Assuming I have a baseband recording of 8 bit IQ samples at 2.4MSps centered on an FM station is it correct to say that after low pass-filtering the complex signal to 240KHz, taking discrete derivative of phase and computing the envelope of the result this envelope should be the baseband audio signal?
Will this approach work for FM stereo?
I'm trying to confirm that my understanding is correct in Octave based on IQ samples recorded from RTL-SDR tuned to an FM station, but I'm getting white noise.

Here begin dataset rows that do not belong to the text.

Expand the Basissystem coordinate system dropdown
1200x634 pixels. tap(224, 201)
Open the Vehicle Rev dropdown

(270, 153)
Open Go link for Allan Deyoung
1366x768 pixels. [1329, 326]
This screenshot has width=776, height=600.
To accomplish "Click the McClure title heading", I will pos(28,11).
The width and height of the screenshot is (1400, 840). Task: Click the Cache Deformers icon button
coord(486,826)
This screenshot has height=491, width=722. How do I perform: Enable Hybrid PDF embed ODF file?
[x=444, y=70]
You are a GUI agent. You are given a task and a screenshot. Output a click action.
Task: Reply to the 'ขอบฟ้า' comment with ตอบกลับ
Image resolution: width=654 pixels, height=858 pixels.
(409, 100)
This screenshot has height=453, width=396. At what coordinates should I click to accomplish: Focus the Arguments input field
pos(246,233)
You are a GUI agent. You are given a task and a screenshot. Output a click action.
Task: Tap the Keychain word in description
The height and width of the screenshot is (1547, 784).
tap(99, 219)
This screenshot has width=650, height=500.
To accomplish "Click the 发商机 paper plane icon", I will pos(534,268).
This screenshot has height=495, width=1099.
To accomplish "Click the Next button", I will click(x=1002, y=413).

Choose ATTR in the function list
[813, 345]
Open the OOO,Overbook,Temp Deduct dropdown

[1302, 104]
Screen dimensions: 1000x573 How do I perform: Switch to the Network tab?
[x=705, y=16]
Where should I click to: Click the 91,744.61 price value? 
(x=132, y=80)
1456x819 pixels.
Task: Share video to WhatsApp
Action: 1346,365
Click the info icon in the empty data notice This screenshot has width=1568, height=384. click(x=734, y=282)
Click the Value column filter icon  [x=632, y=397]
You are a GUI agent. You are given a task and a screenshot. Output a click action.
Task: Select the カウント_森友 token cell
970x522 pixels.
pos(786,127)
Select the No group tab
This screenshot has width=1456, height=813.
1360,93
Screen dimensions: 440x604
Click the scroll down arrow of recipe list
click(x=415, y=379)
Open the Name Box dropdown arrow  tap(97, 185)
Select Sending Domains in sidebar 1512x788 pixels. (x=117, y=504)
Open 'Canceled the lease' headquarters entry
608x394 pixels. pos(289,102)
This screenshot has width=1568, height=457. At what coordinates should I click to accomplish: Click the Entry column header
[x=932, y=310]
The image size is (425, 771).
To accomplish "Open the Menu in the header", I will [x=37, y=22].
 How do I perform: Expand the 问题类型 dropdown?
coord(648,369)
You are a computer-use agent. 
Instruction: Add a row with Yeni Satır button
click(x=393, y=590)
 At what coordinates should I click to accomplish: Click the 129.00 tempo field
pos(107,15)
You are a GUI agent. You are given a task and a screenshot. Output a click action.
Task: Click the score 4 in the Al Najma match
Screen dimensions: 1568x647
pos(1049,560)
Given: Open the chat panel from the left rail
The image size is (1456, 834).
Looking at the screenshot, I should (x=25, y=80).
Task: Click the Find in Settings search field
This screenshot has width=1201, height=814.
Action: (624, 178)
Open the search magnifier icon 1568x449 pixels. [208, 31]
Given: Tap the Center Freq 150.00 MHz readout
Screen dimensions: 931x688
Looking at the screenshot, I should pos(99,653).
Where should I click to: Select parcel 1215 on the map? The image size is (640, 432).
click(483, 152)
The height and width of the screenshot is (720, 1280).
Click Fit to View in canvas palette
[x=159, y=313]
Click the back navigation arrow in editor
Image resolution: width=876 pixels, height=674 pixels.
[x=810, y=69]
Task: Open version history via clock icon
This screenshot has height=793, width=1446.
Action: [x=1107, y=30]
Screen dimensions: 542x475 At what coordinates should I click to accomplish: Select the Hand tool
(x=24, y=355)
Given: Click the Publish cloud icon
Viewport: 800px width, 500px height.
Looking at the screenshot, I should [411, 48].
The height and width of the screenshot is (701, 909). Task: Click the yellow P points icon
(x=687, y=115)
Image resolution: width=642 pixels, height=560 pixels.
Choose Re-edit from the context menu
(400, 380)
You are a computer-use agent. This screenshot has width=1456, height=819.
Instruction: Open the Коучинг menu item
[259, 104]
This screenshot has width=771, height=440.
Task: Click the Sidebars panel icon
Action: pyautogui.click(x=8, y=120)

pkg load signal; % 2.4MSps IQ baseband signal of an FM station from RTL-SDR recorded in SDR# samples = audioread("C:\\Users\\remote\\Downloads\\sdrsharp-x86\\SDRSharp_20191228_175834Z_101200000Hz_IQ.wav", "native"); csamples = arrayfun(@complex,samples(:,1),samples(:,2)); % low pass filter and decimate to get 480KSps (240KHz Widband FM) csamples_filtered = decimate(csamples, 5); % descrete derivatives of phase filtered_derivative = conv(angle(csamples_filtered), [-1,1]); % center amplitude around 0 filtered_derivative = filtered_derivative - (max(filtered_derivative)+min(filtered_derivative)); % rectify, low pass filter and decimate to get the envelope (48 KSps) envelope = decimate(sqrt(filtered_derivative.*filtered_derivative), 10); % scale to 0..255 sound_normalized = sound_normalized * (255/max(envelope)); player = audioplayer(sound_normalized, 48000, 8); play(player);
The FFT plot of the original data in csamples (centered on Fc) corresponds to spectrum that is shown in SDR Sharp I recorded it in (and listened to the station), so I think the input data is good.